Set down, exactly as written, every line from the one containing "This screenshot has width=864, height=486." through the end of the listing.

--

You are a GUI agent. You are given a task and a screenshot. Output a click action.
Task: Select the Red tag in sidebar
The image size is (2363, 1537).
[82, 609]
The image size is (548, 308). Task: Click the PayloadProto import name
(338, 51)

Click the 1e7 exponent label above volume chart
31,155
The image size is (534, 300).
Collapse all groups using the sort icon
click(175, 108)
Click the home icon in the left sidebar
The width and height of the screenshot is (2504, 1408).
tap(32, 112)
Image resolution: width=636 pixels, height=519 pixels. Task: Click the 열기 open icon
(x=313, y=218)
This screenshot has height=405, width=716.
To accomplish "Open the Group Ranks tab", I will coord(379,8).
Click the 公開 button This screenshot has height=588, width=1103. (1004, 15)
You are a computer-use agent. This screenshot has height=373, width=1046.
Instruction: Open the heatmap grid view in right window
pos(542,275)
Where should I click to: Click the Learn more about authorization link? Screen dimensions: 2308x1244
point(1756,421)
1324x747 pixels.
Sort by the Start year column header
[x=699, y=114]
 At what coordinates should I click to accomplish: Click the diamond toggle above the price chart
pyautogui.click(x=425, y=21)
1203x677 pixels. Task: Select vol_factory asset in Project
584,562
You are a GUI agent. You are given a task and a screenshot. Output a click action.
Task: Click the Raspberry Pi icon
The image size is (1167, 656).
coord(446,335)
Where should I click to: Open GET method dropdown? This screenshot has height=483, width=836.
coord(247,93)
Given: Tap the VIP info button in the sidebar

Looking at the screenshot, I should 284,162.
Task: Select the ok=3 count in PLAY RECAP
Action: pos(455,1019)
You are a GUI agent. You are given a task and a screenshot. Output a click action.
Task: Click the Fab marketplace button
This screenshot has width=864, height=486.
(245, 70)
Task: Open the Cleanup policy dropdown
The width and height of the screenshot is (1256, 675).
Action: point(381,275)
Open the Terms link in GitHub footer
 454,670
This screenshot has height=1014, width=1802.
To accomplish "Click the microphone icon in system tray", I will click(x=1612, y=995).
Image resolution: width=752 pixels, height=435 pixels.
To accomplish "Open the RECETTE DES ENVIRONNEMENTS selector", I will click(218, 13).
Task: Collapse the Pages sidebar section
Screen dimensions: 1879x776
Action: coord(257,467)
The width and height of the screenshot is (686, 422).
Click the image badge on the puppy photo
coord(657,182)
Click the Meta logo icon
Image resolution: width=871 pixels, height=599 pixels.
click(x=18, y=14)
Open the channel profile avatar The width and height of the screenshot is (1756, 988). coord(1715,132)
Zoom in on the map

--

▶ [Exercise response]:
This screenshot has width=864, height=486.
(245, 70)
Task: Open the Cleanup policy dropdown
The width and height of the screenshot is (1256, 675).
Action: point(381,275)
Open the Terms link in GitHub footer
 454,670
This screenshot has height=1014, width=1802.
To accomplish "Click the microphone icon in system tray", I will click(x=1612, y=995).
Image resolution: width=752 pixels, height=435 pixels.
To accomplish "Open the RECETTE DES ENVIRONNEMENTS selector", I will click(218, 13).
Task: Collapse the Pages sidebar section
Screen dimensions: 1879x776
Action: coord(257,467)
The width and height of the screenshot is (686, 422).
Click the image badge on the puppy photo
coord(657,182)
Click the Meta logo icon
Image resolution: width=871 pixels, height=599 pixels.
click(x=18, y=14)
Open the channel profile avatar The width and height of the screenshot is (1756, 988). coord(1715,132)
Zoom in on the map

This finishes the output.